#### Task prompt:
The word "Toggle" marks the lines you need; copy each of them from the data.

#### Given data:
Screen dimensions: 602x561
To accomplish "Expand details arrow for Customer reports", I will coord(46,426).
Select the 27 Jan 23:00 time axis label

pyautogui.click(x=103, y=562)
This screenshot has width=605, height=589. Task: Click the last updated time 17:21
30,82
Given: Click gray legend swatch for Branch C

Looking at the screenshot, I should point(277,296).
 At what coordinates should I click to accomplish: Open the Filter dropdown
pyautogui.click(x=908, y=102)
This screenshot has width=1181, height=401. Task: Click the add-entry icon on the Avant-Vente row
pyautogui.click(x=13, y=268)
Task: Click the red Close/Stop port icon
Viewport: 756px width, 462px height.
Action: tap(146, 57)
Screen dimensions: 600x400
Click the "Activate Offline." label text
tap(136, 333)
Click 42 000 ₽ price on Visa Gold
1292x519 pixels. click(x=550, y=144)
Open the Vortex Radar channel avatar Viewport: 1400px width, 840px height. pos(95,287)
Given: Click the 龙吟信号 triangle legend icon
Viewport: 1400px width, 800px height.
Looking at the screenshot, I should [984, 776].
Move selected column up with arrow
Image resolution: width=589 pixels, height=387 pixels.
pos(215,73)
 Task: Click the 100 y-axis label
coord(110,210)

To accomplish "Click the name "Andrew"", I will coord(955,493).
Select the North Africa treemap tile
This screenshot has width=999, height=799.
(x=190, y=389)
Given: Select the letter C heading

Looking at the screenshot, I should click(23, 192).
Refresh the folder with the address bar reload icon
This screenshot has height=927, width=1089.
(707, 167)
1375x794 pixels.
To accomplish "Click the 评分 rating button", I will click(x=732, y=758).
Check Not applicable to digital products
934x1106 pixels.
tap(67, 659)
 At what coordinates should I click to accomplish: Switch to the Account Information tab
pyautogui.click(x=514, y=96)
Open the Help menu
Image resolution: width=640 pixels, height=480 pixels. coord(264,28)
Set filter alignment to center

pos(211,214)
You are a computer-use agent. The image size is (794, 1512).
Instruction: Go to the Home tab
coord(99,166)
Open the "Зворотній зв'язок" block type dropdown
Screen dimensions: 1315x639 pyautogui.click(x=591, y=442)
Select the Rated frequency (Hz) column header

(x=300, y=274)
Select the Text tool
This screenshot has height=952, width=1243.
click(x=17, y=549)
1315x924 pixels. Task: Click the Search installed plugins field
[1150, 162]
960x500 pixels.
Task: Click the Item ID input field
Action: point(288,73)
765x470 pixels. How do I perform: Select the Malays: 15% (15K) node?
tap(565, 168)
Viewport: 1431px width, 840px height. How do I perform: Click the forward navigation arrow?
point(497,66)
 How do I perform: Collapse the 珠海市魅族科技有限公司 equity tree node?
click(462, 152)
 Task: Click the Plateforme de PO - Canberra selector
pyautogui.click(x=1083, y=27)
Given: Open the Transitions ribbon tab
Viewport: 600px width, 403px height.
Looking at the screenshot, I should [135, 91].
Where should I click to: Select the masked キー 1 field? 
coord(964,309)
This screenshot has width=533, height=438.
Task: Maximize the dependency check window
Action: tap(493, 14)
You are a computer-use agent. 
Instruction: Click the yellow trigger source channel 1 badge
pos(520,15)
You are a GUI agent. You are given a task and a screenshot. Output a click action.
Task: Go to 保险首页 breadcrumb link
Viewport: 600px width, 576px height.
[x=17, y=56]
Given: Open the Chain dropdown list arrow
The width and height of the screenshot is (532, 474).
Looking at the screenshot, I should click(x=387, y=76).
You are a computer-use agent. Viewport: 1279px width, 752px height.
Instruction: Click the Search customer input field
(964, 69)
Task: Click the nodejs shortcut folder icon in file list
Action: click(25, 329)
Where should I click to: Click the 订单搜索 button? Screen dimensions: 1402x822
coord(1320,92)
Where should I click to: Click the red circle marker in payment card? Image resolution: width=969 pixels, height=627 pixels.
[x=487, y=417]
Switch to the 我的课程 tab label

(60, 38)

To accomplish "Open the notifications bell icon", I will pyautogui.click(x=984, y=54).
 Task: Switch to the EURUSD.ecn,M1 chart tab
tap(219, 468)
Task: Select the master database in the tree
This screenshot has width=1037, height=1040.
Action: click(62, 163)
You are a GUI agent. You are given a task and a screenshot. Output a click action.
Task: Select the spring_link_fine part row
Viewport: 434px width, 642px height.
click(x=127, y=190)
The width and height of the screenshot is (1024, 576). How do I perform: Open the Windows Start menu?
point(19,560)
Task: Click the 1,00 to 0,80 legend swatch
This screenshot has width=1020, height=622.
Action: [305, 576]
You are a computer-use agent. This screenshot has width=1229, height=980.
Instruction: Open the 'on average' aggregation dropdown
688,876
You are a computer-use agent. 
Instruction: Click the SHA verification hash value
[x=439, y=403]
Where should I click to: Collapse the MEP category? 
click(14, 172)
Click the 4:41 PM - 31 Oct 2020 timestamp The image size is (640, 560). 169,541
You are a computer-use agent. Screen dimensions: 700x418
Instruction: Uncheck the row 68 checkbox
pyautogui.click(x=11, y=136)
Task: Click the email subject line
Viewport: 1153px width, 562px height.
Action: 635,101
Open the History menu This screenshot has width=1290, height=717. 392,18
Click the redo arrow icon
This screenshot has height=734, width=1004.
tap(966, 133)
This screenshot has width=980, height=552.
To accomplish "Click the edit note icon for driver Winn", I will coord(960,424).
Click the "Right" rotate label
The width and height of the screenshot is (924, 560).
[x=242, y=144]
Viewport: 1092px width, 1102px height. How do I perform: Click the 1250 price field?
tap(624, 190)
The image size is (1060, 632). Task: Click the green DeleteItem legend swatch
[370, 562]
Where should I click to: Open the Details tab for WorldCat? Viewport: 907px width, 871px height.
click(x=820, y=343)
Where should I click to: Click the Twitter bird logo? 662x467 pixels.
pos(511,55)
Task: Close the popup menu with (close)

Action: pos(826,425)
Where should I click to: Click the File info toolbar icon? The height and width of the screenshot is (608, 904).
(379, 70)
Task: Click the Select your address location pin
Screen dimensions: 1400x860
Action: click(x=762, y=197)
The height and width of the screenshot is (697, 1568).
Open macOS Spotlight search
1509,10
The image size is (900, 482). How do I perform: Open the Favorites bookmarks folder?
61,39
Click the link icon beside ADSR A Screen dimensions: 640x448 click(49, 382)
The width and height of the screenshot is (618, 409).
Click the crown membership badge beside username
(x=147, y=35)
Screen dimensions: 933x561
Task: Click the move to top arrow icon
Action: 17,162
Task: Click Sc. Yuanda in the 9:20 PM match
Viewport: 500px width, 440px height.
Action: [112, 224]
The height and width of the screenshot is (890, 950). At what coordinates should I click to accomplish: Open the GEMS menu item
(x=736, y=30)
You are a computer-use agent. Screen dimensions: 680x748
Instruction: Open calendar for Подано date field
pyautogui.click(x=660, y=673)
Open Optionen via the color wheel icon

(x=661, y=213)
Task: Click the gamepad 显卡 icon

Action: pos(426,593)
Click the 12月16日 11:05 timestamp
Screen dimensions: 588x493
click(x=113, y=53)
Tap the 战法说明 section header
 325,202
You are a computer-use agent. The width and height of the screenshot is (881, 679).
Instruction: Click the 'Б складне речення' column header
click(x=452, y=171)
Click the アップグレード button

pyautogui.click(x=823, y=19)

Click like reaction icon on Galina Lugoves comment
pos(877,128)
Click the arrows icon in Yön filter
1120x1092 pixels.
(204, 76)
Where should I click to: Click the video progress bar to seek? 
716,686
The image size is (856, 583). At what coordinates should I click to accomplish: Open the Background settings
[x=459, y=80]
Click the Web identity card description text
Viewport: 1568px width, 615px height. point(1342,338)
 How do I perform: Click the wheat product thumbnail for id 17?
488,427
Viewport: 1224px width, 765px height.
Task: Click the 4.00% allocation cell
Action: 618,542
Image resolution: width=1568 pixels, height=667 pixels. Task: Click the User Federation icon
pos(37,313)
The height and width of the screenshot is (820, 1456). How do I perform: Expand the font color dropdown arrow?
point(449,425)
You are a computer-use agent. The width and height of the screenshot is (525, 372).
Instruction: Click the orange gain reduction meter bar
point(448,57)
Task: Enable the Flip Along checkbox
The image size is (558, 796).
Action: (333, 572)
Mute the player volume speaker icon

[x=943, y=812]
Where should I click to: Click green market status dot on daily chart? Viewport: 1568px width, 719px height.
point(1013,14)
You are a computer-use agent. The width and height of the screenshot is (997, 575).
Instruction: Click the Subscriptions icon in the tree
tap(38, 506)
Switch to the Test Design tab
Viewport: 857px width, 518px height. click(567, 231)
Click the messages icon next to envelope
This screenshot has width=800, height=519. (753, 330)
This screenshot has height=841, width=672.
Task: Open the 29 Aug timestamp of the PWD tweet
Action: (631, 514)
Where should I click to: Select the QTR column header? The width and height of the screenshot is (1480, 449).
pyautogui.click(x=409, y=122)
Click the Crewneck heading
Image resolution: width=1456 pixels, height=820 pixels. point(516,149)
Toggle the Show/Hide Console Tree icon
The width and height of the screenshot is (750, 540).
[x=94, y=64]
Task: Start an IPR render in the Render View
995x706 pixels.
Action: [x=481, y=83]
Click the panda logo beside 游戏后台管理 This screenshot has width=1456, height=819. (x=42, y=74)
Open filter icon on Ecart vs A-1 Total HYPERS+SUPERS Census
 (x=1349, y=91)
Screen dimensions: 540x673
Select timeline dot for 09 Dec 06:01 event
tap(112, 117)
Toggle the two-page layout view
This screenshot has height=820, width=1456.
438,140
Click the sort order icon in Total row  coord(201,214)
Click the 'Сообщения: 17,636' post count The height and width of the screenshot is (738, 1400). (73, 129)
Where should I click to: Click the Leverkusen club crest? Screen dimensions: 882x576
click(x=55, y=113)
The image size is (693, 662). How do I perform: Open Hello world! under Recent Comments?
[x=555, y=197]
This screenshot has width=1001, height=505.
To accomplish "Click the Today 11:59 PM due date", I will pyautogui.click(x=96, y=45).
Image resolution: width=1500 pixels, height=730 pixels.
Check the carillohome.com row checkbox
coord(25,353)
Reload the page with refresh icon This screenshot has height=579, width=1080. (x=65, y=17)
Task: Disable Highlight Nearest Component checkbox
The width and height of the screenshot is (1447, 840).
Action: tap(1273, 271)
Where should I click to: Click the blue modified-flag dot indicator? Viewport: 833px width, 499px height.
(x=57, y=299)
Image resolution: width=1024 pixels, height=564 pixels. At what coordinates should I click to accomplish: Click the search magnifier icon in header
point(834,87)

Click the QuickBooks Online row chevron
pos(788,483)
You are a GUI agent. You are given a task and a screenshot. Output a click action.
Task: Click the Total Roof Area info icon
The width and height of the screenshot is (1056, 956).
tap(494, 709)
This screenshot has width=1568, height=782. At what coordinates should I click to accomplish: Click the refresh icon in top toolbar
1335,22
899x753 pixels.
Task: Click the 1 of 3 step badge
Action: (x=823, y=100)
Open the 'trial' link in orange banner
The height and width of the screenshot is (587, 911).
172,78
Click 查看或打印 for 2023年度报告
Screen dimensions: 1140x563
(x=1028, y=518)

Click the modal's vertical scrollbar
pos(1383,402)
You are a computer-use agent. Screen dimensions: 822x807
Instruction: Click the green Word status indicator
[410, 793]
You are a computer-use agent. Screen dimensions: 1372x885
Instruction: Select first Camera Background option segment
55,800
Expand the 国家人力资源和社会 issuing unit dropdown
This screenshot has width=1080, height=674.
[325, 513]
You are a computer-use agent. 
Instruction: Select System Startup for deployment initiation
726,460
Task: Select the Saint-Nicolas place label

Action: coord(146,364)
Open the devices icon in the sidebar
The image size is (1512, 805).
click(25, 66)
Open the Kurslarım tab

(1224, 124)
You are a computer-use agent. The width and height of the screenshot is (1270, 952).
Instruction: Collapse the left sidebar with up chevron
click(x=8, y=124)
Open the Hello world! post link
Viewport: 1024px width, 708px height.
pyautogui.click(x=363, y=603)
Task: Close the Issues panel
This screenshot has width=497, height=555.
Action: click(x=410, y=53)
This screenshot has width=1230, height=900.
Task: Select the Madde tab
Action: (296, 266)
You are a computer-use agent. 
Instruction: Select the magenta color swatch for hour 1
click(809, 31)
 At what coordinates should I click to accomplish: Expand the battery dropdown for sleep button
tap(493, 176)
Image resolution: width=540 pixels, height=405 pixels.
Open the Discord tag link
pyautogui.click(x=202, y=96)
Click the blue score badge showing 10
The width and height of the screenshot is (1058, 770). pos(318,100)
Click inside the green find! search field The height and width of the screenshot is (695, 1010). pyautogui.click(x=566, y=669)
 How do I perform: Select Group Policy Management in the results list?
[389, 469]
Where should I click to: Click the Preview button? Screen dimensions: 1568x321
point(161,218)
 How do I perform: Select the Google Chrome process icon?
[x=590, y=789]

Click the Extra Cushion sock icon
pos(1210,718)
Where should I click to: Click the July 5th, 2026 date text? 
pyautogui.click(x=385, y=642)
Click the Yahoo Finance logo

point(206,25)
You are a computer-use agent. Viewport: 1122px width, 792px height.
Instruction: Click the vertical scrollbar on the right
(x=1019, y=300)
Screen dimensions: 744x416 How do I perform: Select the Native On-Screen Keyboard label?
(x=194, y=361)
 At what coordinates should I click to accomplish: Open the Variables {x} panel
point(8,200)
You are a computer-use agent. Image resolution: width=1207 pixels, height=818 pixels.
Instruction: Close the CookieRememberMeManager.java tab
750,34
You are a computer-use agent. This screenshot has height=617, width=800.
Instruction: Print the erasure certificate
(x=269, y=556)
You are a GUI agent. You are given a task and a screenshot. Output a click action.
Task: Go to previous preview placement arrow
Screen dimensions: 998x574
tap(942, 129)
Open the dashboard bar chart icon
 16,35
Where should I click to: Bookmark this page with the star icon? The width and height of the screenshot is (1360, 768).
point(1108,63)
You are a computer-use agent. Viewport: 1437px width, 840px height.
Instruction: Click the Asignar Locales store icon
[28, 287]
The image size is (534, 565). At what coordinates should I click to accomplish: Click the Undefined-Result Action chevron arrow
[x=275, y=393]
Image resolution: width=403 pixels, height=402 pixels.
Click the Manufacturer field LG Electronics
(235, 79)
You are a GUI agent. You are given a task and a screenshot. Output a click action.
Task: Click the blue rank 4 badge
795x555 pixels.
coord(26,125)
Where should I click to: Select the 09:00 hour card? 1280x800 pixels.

#### Solved exercise:
Toggle the Show/Hide Console Tree icon
Toggle the two-page layout view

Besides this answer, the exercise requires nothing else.